Work to do:
Reproduce the rows from the line containing "Where should I" through the end of the rows, inclusive, substituting "attendees panel" for "participants panel" and leaving all other text unchanged. Omit the pictures from your answer.

Records supplied:
────

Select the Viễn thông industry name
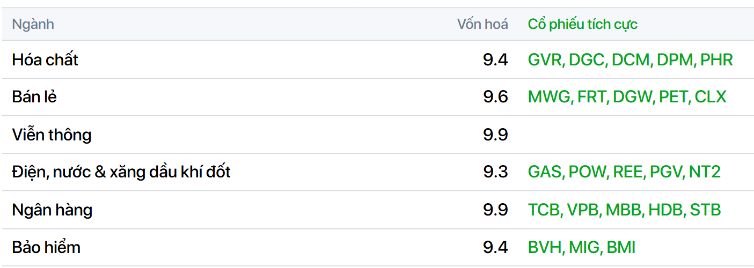The image size is (754, 268). pyautogui.click(x=52, y=135)
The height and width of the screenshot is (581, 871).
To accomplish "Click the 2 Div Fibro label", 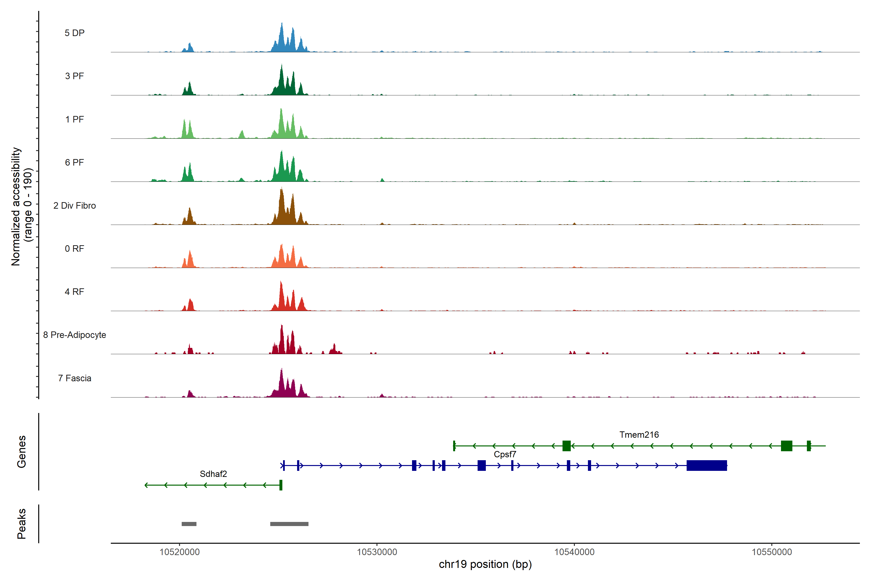I will point(74,206).
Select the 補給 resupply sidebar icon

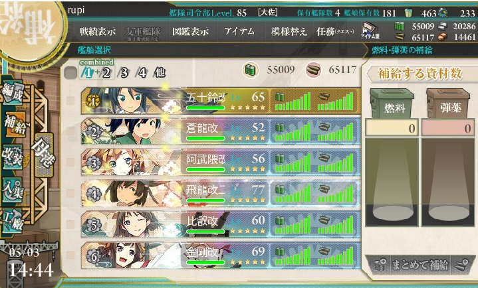pyautogui.click(x=14, y=125)
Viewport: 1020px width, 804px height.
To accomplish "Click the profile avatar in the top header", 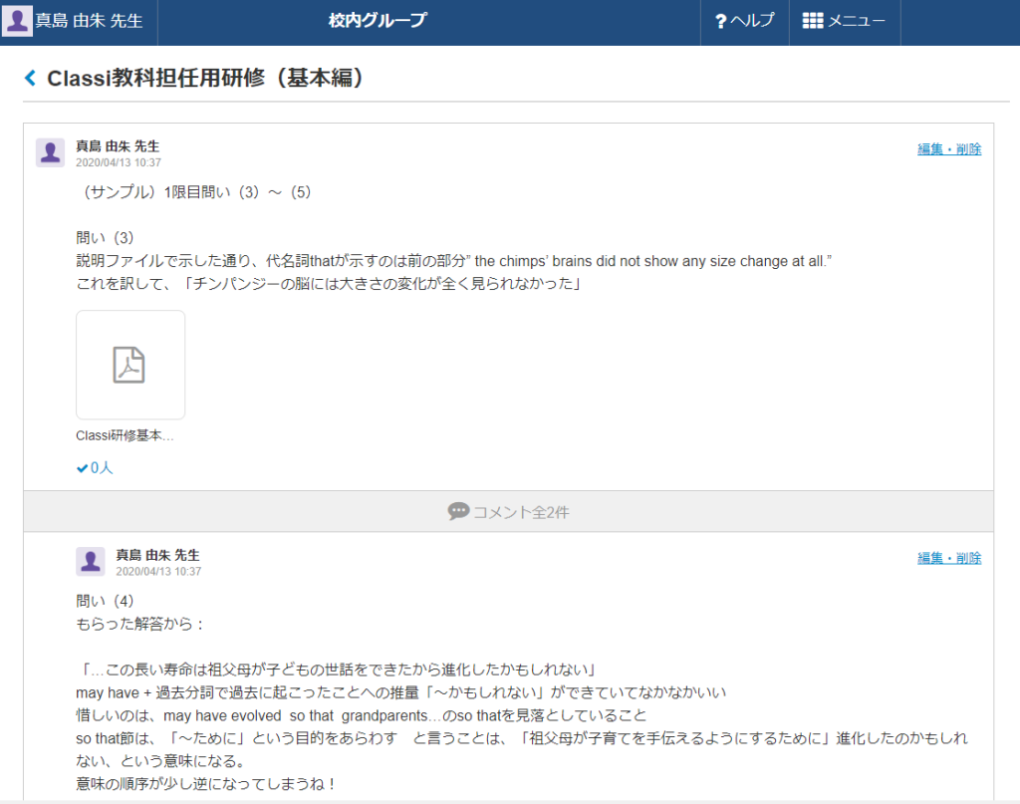I will [17, 21].
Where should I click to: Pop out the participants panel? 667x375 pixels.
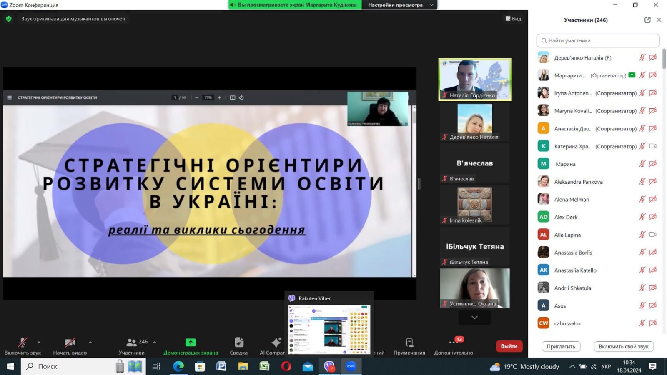pyautogui.click(x=647, y=20)
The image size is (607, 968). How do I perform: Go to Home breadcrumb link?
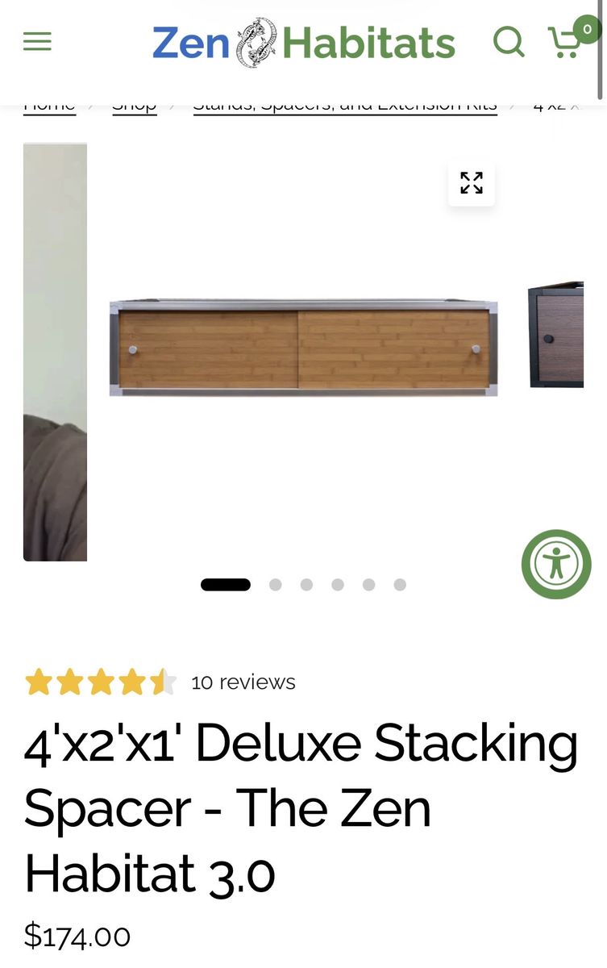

────

Written response:
Where should I click to: Pop out the attendees panel? 667x375 pixels.
pyautogui.click(x=647, y=20)
The image size is (607, 968). How do I perform: Go to Home breadcrumb link?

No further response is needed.